TASK DESCRIPTION:
Output, word for word, the line that contains "Instruction: Click the" and all lines after it in the records below, omitting pictures.
### ENTRIES SUPPLIED ###
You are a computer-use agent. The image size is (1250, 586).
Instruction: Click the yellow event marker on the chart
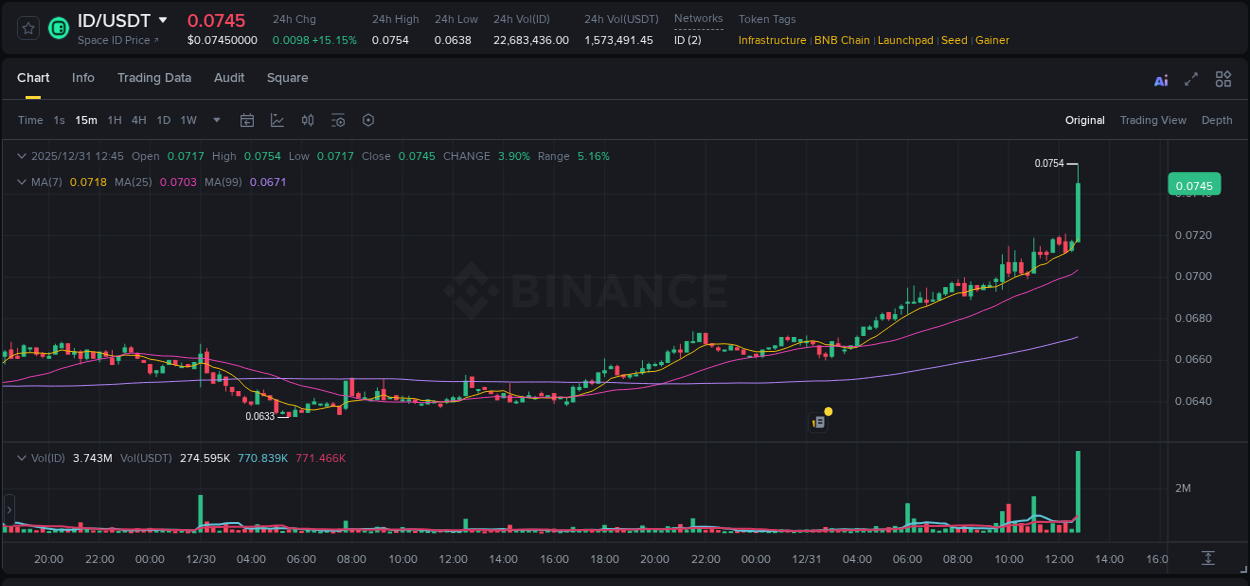tap(828, 410)
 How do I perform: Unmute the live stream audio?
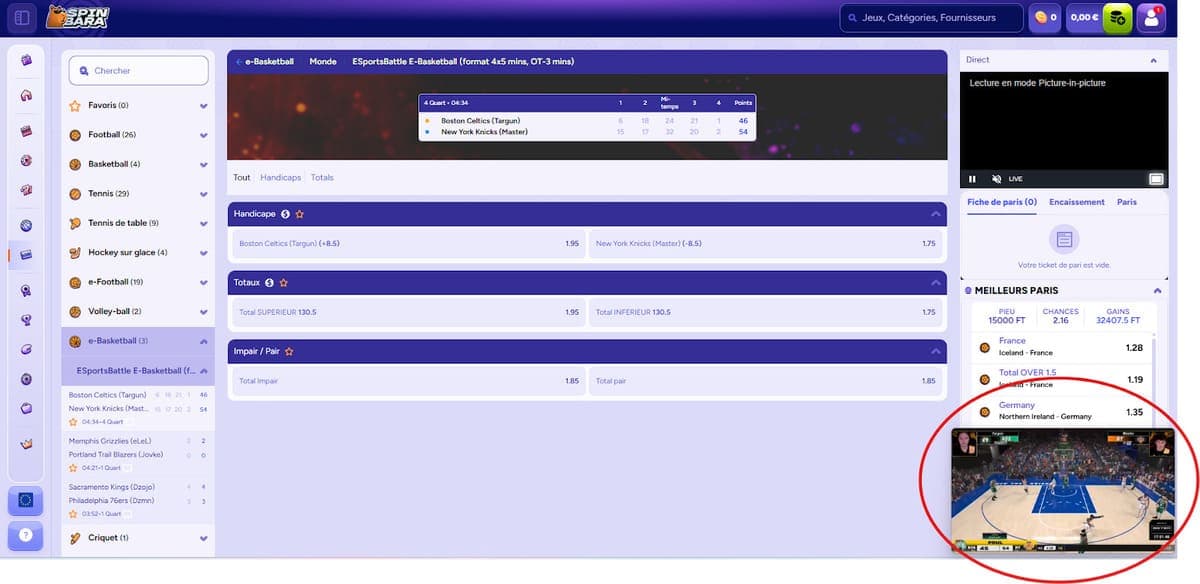(x=996, y=179)
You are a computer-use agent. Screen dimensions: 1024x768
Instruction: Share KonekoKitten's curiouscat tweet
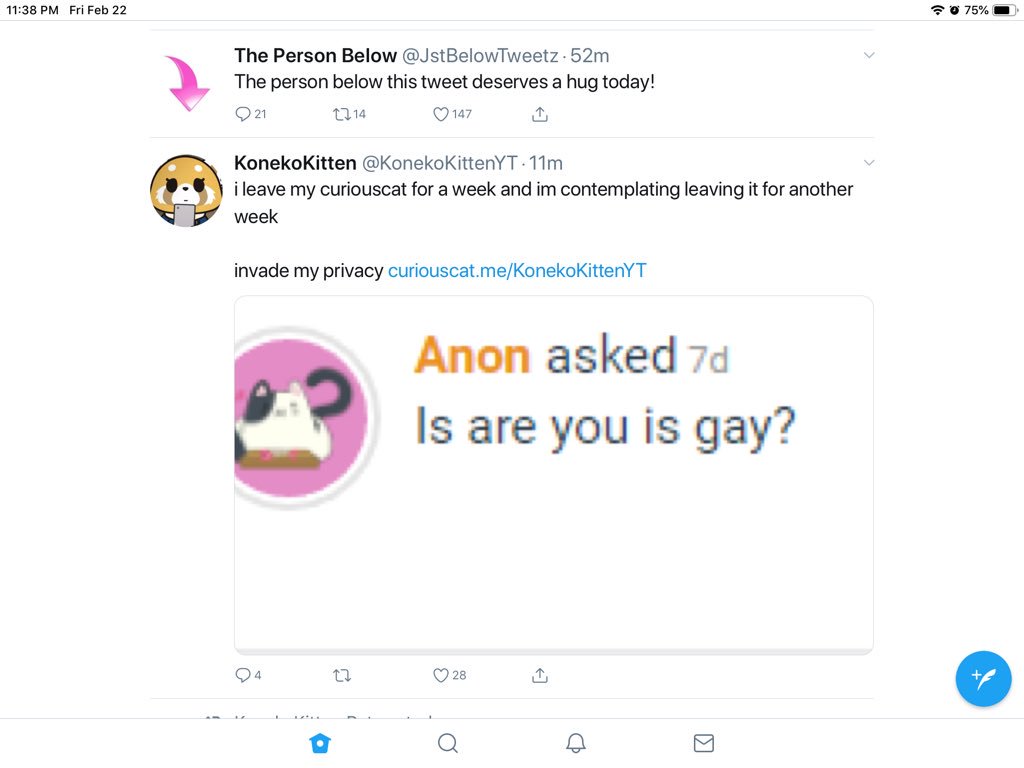tap(539, 675)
###
RESPONSE:
Instruction: Click the yellow event marker on the chart
tap(828, 410)
 How do I perform: Unmute the live stream audio?
(x=996, y=179)
You are a computer-use agent. Screen dimensions: 1024x768
Instruction: Share KonekoKitten's curiouscat tweet
tap(539, 675)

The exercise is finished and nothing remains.